Document segment:
I hate this aspect of Esperanto myself; not because it is more sexist than other languages, but simply because it is about as sexist as them, and it could have been done differently. In the creator’s defence, though, it was created in 1887, when feminism was not widely talked about or accepted.

The problem with Esperanto is that the masculine gender is assumed, whereas the feminine gender is something that is added onto a word. “Frato” means brother, but “fratino” means sister. To say “brothers and sisters” you can use the awkward construct “gefratoj”; however, much of the time people just use the masculine as a gender-neutral as it’s easier, and it’s intuitive to think that a word without a suffix is neutral. In this way, men are shown to be the “normal” sort of person, and women are shown to be secondary and additional to men.

There is a movement to correct this issue. In Riisma Esperanto, “frato” would mean “brother or sister”, “fratino” would mean sister, and “fratiĉo” would mean brother. I find this system much more intuitive as well as being less humiliating to use as a woman. It still leaves us with the problem that pretty much every word that is usually gendered comes from a root word that is masculine: “Viro” meaning “man”, “Onklo” meaning uncle, and so on. For some reason I shudder when I have to say the word for aunt – “onklino” – it just seems so ugly.

Source data:

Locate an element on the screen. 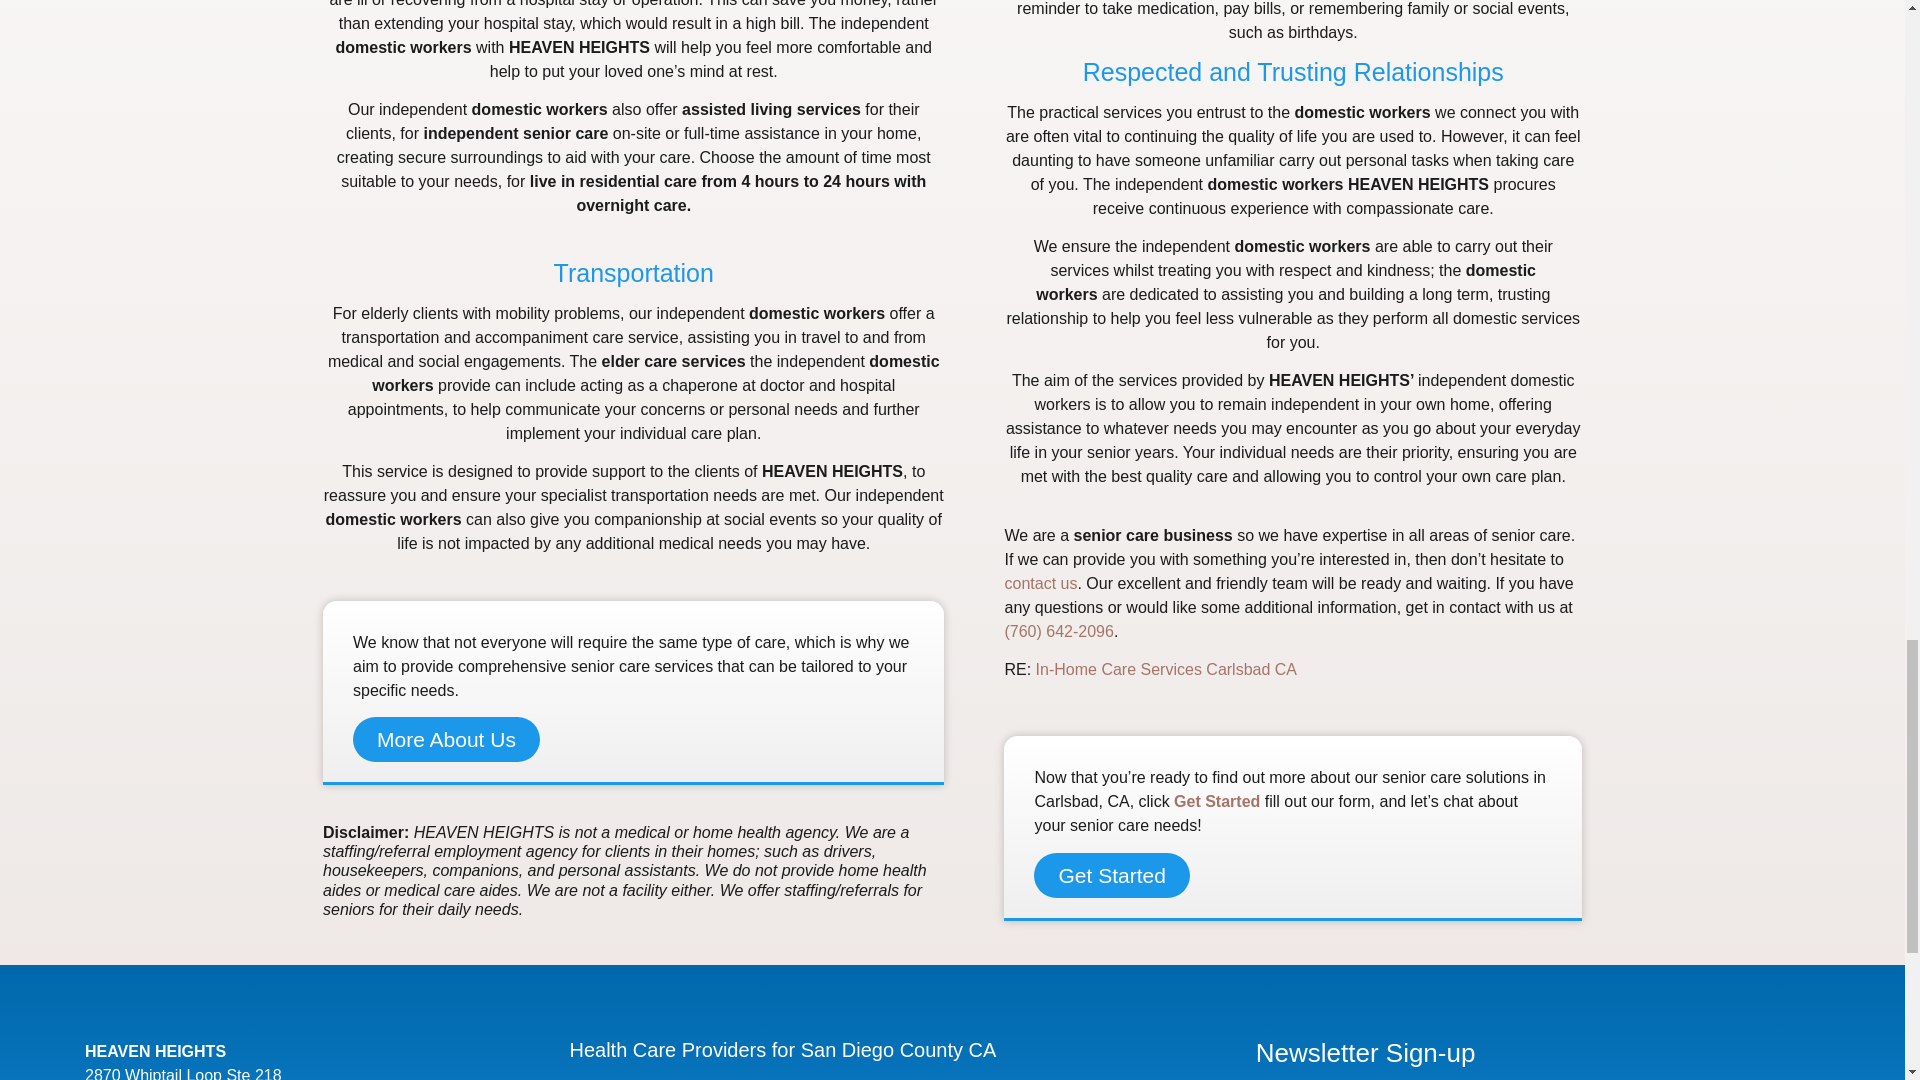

The problem:
Rewrite everything from "I hate this" down to "about or accepted." in the passage on gender in Esperanto, putting "gender equality" in place of "feminism".

Finished task:
I hate this aspect of Esperanto myself; not because it is more sexist than other languages, but simply because it is about as sexist as them, and it could have been done differently. In the creator’s defence, though, it was created in 1887, when gender equality was not widely talked about or accepted.